Informations générales
  • Né le 24 juin 1789 à Bar-sur-aube (Aube - France)
  • Décédé le 27 mars 1883 à Gravières (Aube - France)

Mandats à l'Assemblée nationale ou à la Chambre des députés

Régime politique
Monarchie de Juillet - Chambre des députés
Législature
IVe législature
Mandat
Du 4 novembre 1837 au 2 février 1839
Département
Aube
Groupe
Majorité gouvernementale
Régime politique
Monarchie de Juillet - Chambre des députés
Législature
Ve législature
Mandat
Du 2 mars 1839 au 12 juin 1842
Département
Aube
Groupe
Majorité gouvernementale
Régime politique
Monarchie de Juillet - Chambre des députés
Législature
VIe législature
Mandat
Du 9 juillet 1842 au 6 juillet 1846
Département
Aube
Groupe
Majorité gouvernementale
Régime politique
Monarchie de Juillet - Chambre des députés
Législature
VIIe législature
Mandat
Du 1er août 1846 au 24 février 1848
Département
Aube
Groupe
Majorité gouvernementale

Biographies

Biographie extraite du dictionnaire des parlementaires français de 1789 à 1889 (Adolphe Robert et Gaston Cougny)
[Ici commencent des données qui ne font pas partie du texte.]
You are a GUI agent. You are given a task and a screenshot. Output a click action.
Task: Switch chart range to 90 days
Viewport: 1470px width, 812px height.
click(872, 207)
Député de 1837 à 1848, né à Bar-sur-Aube (Aube), le 24 juin 1789, mort à Gravières (Aube), le 27 mars 1883, il avait été élève de l'École polytechnique et appartint quelque temps à l'administration des Ponts et Chaussées. Sous le premier Empire, il fut, en cette qualité chargé d'ouvrir une route de Paris à Madrid; il fit à travers les Pyrénées le tracé de ce travail, puis fut employé en Belgique jusqu'à la paix. En 1826, il compta parmi les promoteurs du chemin de fer de Saint-Étienne à Lyon, qui fut la première tentative de voie ferrée réalisée en France, à l'exemple de l'Angleterre, des Etats-Unis, de la Belgique, etc. Après avoir donné sa démission d'ingénieur, il s'occupa de travaux agricoles et de diverses spéculations; il fut, par exemple, un des gérants de l'entreprise des diligences Armand, Lecomte et Compagnie dont la liquidation fit grand bruit.

Le 4 novembre 1837, le 4e collège électoral de l'Aube (Bar-sur-Aube), l'envoya, avec 159 voix sur 317 votants et 367 inscrits, siéger à la Chambre des députés; il remplaçait M. Pavée de Vandeuvre, nommé pair de France. L'élection ayant été annulée, il dut se représenter aux suffrages des électeurs de Bar, qui lui confirmèrent son mandat.

Ses premiers votes furent en opposition avec le ministère; mais cette attitude dura peu. Rallié au pouvoir, il fit partie de la majorité du ministère Molé, et opina dès lors pour toutes les mesures réclamées par le gouvernement, par exemple, pour l'indemnité Pritchard.

Il fut réélu le 9 juillet 1842 par 270 voix sur 295 votants et 460 inscrits, et le 1er août 1846 par 239 voix sur 459 votants et 506 inscrits; son concurrent, M. Danton, avait réuni 219 voix.